Users may book these experiences, which cost between $80 and $185, through its website or app.
But both the guides and users risk running afoul of the law if money is exchanged, according to the Singapore Tourism Board (STB) Act.
Ms Ong Ling Lee, director of travel agents and tourist guides at the STB, told The Straits Times only licensed tourist guides are allowed to provide paid guiding services to tourists. Guiding services include providing any direction, information, description or explanation to tourists in connection with a place or point of interest in Singapore. First-time offenders can be fined up to $5,000 for flouting the rules.
The Straits Times understands that the hosts are Singapore residents who wish to share their interests and expertise with travellers or other local residents.
There are some exemptions to the rule, said Ms Ong. For example, individuals who are engaged or employed by owners of premises to provide guiding services do not need licences. Operators of such premises, which include museums and other attractions, can also provide guiding services without a licence.

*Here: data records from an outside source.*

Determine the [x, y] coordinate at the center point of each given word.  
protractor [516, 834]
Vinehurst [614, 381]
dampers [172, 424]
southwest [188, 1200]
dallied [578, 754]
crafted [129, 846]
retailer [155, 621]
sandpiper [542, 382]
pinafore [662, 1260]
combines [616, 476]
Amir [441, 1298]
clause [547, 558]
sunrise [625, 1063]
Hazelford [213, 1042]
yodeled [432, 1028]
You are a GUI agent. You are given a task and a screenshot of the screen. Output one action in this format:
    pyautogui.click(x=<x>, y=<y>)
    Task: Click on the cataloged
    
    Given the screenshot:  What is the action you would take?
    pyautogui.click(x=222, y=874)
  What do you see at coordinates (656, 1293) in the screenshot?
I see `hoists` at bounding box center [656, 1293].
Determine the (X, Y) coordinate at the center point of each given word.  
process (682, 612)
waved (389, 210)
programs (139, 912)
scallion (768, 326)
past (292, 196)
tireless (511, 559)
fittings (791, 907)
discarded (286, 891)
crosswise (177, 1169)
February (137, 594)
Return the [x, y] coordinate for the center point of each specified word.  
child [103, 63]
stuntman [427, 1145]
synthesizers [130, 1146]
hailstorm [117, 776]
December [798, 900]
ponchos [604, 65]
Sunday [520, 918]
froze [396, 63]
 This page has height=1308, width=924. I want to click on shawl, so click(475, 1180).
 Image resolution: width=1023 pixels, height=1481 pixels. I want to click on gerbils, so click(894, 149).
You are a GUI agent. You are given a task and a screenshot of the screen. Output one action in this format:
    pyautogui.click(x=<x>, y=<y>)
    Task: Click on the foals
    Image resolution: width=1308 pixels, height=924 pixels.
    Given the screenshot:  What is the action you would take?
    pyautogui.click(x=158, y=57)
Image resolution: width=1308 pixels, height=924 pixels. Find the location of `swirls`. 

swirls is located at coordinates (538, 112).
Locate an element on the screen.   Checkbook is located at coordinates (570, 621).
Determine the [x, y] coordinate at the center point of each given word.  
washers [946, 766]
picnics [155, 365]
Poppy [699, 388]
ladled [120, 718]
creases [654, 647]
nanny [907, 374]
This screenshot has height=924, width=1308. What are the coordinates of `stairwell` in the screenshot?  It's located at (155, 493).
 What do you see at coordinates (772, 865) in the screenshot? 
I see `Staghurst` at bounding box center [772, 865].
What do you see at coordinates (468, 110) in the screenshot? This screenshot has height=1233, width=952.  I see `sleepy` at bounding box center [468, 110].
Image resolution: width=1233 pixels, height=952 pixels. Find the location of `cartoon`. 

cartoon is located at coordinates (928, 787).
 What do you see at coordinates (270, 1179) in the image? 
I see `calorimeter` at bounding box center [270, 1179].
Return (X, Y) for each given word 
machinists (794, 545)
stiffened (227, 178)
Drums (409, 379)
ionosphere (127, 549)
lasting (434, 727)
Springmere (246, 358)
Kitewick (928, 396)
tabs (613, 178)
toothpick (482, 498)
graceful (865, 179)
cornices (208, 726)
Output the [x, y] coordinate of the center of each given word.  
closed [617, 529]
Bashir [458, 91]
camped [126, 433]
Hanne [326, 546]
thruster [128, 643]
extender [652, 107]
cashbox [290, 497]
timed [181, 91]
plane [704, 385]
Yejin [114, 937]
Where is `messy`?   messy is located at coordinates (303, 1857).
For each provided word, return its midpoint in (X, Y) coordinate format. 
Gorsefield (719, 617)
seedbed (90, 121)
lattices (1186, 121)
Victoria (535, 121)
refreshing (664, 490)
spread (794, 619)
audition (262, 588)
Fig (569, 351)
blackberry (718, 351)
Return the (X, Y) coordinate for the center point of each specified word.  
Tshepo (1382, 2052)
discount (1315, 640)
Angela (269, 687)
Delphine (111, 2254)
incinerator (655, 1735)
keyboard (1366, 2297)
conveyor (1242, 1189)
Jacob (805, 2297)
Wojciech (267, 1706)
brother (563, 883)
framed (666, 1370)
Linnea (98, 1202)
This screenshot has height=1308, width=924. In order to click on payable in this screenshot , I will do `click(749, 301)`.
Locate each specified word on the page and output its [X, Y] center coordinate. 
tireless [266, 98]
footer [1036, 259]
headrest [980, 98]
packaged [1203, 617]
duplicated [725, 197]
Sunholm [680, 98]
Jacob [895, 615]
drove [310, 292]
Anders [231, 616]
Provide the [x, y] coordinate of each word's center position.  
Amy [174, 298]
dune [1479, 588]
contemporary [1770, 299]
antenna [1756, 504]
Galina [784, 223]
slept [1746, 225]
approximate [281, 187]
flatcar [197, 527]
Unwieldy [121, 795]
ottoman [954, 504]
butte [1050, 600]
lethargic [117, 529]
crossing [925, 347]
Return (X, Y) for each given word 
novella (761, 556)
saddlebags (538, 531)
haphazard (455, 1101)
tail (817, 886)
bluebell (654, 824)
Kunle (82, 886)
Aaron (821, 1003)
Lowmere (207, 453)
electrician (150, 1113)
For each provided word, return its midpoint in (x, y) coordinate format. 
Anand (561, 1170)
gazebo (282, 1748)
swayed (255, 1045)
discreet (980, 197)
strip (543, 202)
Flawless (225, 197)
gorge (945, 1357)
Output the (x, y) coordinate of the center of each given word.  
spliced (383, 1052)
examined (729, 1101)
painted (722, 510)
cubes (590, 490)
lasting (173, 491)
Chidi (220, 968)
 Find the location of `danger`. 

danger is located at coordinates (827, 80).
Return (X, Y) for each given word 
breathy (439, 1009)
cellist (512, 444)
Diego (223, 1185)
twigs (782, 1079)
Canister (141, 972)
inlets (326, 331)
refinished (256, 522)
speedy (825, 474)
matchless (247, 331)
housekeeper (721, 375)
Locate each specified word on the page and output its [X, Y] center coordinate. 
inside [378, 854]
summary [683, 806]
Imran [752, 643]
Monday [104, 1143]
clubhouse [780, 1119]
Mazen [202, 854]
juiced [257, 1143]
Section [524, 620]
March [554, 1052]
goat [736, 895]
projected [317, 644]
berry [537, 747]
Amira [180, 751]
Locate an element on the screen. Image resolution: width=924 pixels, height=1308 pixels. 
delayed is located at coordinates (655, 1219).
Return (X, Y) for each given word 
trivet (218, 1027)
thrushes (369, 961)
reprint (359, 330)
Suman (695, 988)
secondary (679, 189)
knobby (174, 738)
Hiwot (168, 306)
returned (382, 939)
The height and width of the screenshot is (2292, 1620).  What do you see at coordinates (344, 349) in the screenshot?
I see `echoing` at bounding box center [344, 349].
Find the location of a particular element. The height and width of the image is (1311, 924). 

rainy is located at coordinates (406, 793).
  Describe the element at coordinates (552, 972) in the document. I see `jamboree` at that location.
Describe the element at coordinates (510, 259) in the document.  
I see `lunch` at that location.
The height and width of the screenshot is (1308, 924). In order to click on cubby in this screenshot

This suggests that businesses like Thow Kwang Pottery Jungle, which offers a tour of its pottery kiln on Airbnb, may be within the STB's rules, as the host's family owns the business and premises.
Airbnb's Singapore website currently lists 10 activities branded as "Experiences".
Responding to queries from The Straits Times on whether Airbnb had worked with the local authorities before the launch, a spokesman said: "We are committed to working together with the Singapore Government and our local community to provide safe and positive Experiences to both locals and travellers."
The chairman (inbound) of the National Association of Travel Agents Singapore, Mr Samson Tan, said the potential of the initiative is difficult to project and may be limited by the fading of traditional trades.
Said Mr Tan: "Tourists want far better experiences like trying out our world-class attractions."
Last month, a new law that makes short-term rentals such as those on Airbnb illegal without permission from the Urban Redevelopment Authority (URA) was passed in Parliament. But National Development Minister Lawrence Wong said the URA is studying the option of creating a new category of private homes that will be allowed to provide short-term rentals.